Halifax grew its gross domestic product from 15th among 28 major metropolitan regions in Canada to 10th in 2008, eighth in 2014, and is projected to be first of the 28 in 2015, according to the Victoria group’s report submitted to Saanich council.

Last week Saanich council voted unanimously to support the proposed South Vancouver Island Economic Development Association (an interim title for the group), and 11 of the 13 regional municipalities are now on board. North Saanich votes on the matter this week while Metchosin has declined to participate.

“We saw the success that Halifax has had, they have some of the smartest economic development people in the country out there,” said Dan Dagg, a lead on the SVIEDA proposal. “We asked what went well, what would you do differently, and we’ve adopted a lot of that.”

Dagg chairs the Greater Victoria Development Agency, which will effectively be replaced by SVIEDA. He presented the proposal with Dallas Gislason, an economic development officer with GVDA, to Saanich’s planning, transit and economic development committee on Nov. 12.

Saanich Coun. Fred Haynes, who chairs the planning, transit and economic development committee, is amongst the most excited to support the SVIEDA model.

“With some 360,000 residents, the significant lifestyle advantage of our West Coast location, excellent educational institutions and our existing diverse, dynamic economic base, we can anticipate success from a well planned and executed strategy,” said Haynes.

Saanich would start with payments of $27,800, redirected from the $30,000 it had planned to pay towards the GVDA in 2016, and a new sum of $81,868 in 2016. Saanich’s portion would stabilize at $184,462 per year from 2017 to 2020, as the total fund grows to $9 million.

Hayes said regional coalitions are a requirement if the agency wishes to procure any meaningful federal or provincial funding.

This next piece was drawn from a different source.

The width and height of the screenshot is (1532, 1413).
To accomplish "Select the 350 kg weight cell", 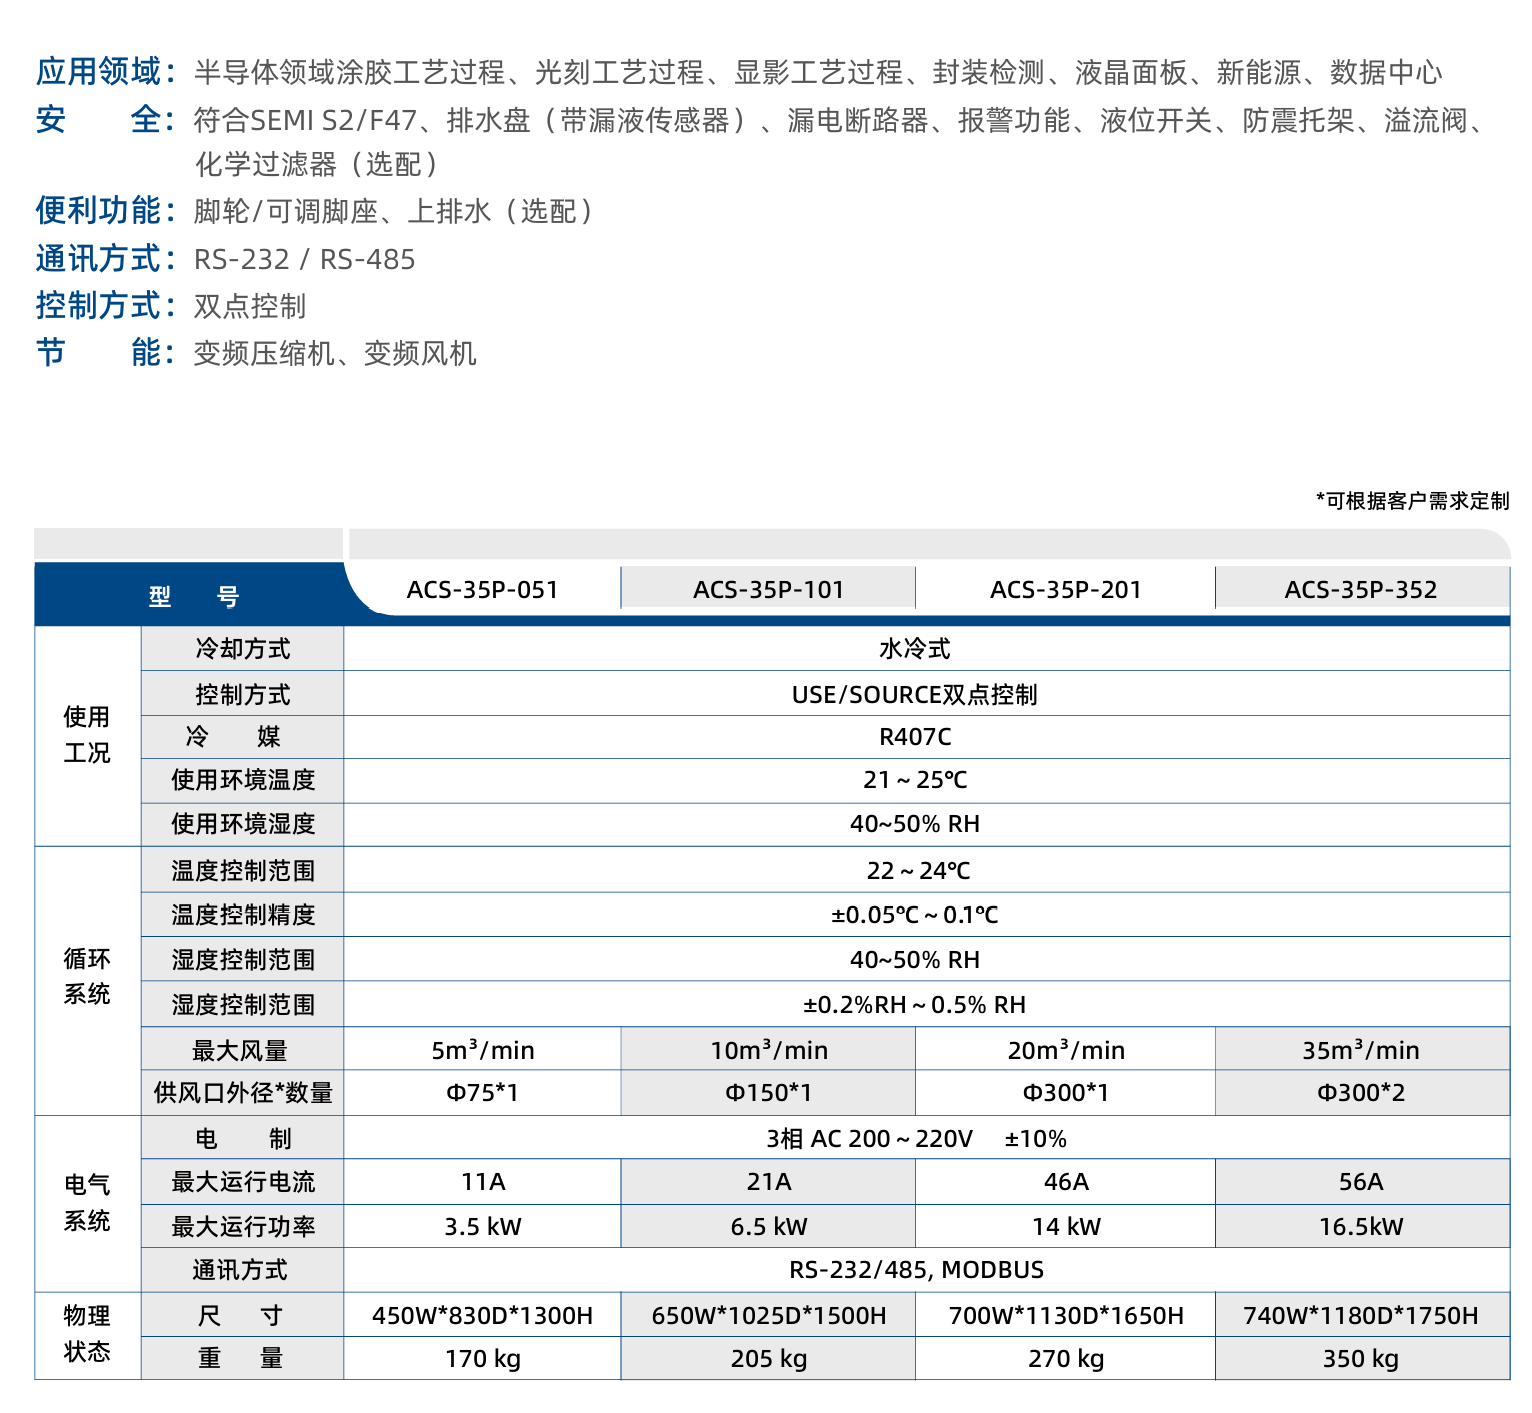I will pos(1360,1359).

One of Haynes’ sticking points is that every day about 30,000 residents travel outside of Saanich for work, representing almost half the Saanich workforce.

Coun. Vic Derman noted nearly one-third of the region’s employment is along the Douglas Corridor of Victoria and Saanich.

“We live in an amalgamated regional economy,” Haynes said. “To do this as a single municipality is exceedingly difficult, perhaps impossible. We are competing with the economic coalitions of metropolitan areas across North America.”

SVIEDA held its first meeting Dec. 10, bringing together the mayors (or  appointed councillors) of all 11 members plus 13 non-municipal members, with representatives from Camosun College, Royal Roads University, University of Victoria, and several for successful Greater Victoria businesses such as Wilson’s Transportation and Knappett construction, and the heads of ViaTEc, Tourism Victoria, the Victoria Real Estate Board, Victoria Harbour Authority and the Chamber of Commerce.

“We have all these groups focused on the good cause of regional development,” Dagg said.

The biggest challenge SVIEDA has overcome so far is the collaboration among municipalities in the private sector, Dagg said.

 

“People didn’t think we’d get the majority of municipalities to work together towards this goal, but the majority of the 11 voted unanimously. That’s a signal, a sign of a new spirit of co-operation.”